It’s too early to say whether DASH will be a marketplace success.
Video industry groups around the world are trying to get their hands around DASH—Dynamic Adaptive Streaming over HTTP—to understand what it is, and decide whether to use it. So here’s a short tutorial.
The problem that DASH addresses is the varying channel quality encountered by streaming video programming delivered over the Internet. Sometimes there is congestion, sometimes not.
But with video, you want a continuous stream of video, you don’t want stuttering. So the DASH solution is to break up the program into short segments, and send each segment at a data rate adequate to deliver a continuous, non-stuttering stream. If that means delivering some segments at less than high definition quality, so be it.
DASH was invented by the MPEG committee (formally, the Moving Pictures Experts Group), which is a committee administered jointly by the International Standards Organization (ISO) and the International Electrotechnical Commission (IEC). Be careful when you see the term “MPEG.” It might refer to the MPEG committee, it might refer to a video compression scheme (MPEG-2), it might refer to a protocol for delivering video metadata (MPEG Transport), and now it might refer to MPEG-DASH.
A DASH server might, for example, store three versions of a movie: a 5 Mbps version, a 2 Mbps version and a 0.5 Mbps version. Each might be broken into segments that are, say, 5 seconds long. So every 5 seconds the client, which is in your receiving device, would assess the quality of the transmission path and tell the server which version to send. The switching between versions is done seamlessly. At any time, you might be getting the 5 Mbps version while across town the network is congested and viewers are watching the 0.5 Mbps version. Or maybe your neighbor’s Wi-Fi is receiving interference from another neighbor’s Wi-Fi, and she is watching the 0.5 Mbps version.
The concept behind DASH is not original. Apple’s HTTP Live Streaming, Microsoft’s Smooth Streaming and Adobe’s HTTP dynamic streaming all came earlier. But they are all proprietary methods, and different receiving devices may support any of the three protocols.
Program suppliers may need to support all three. The MPEG committee aims to make DASH the single publicly-documented world standard.
A DASH client would be a browser plug-in or javascript code, much in the way that Adobe’s HTTP Dynamic Streaming uses Flash Player as the client and Microsoft Smooth Streaming uses Silverlight.
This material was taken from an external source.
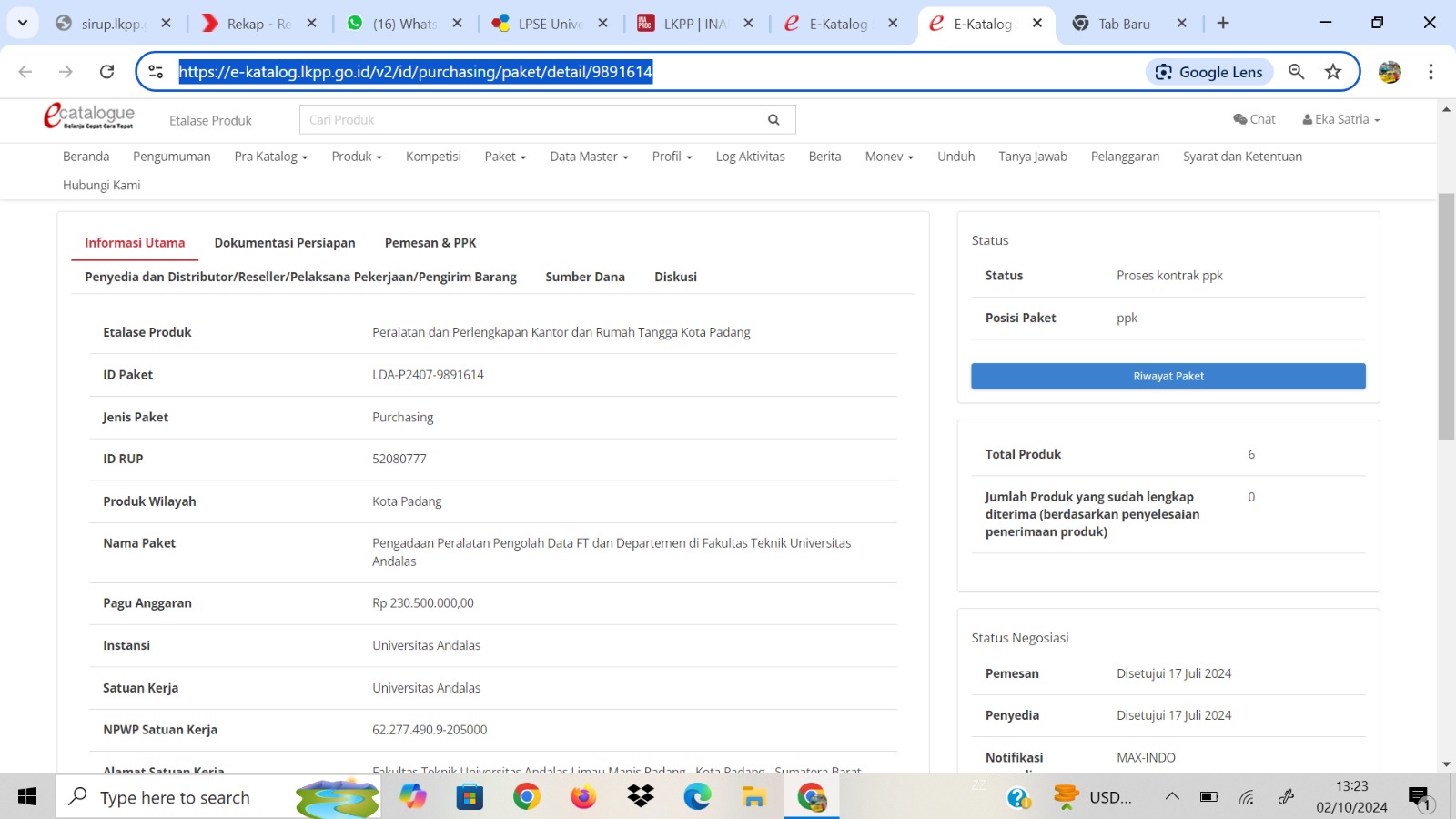The image size is (1456, 819).
Task: Click the search magnifier icon in Cari Produk
Action: (774, 119)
One important point: DASH is not for broadcast delivery, it’s for point-to-point delivery. A cable operator would not use DASH for linear programming carried on a dedicated frequency band on the cable, since that transmission path has a constant quality level. Rather, a cable operator (or a broadcaster or indeed any other program supplier) would use DASH for over the top (OTT) delivery via the Internet, which is known in the cable industry as TV Everywhere.
Cable operators already use a cruder form of program segmentation, in order to insert commercials commercials using SCTE standard messages and protocols. So it was important to convince the MPEG committee to make DASH segments compatible with ad insertion segments.
The DASH specifications are contained in a family of international standards known as ISO/IEC 23009. Part 1, the core specification, was published in 2012, but a second edition is expected later this year or early next. Lke other standards developed by the MPEG committee, the DASH specifications offers a toolkit of functions and capabilities, and some further guidelines are needed to assure interoperability. And so, companies formed a DASH Industry Forum to promote interoperability and to promote market adoption.
DASH-IF will sponsor demonstrations and interoperability tests, develop conformance specifications, manage the use of a logo and brand name, and generally promote the use of DASH as the worldwide standard for streaming video over transmission channels of varying quality.
At this point, DASH-IF has published an “Interoperability Points” document that specifies the use of certain profiles of H.264/AVC for video coding and DTS, E-AC-3 and HE-AACv2 for audio coding. Work is underway on specifying use of HEVC video coding.
The DASH-IF web site lists nearly 60 members. Microsoft and Adobe are members, which I guess means that they are willing to abandon their proprietary schemes. But I did not see Apple listed as a member, nor any cable MSO or U.S. broadcaster other than Cox.
For now, it’s too early to say whether DASH will be a marketplace success. In order for that to happen, most importantly Apple would need to support it in iOS devices like the iPad. That hasn’t occurred yet.
So maybe DASH is the next big thing.
Surely the cable industry’s TV Everywhere needs a big thing to create some momentum, since it seems to be floundering. But for DASH, the jury is still out.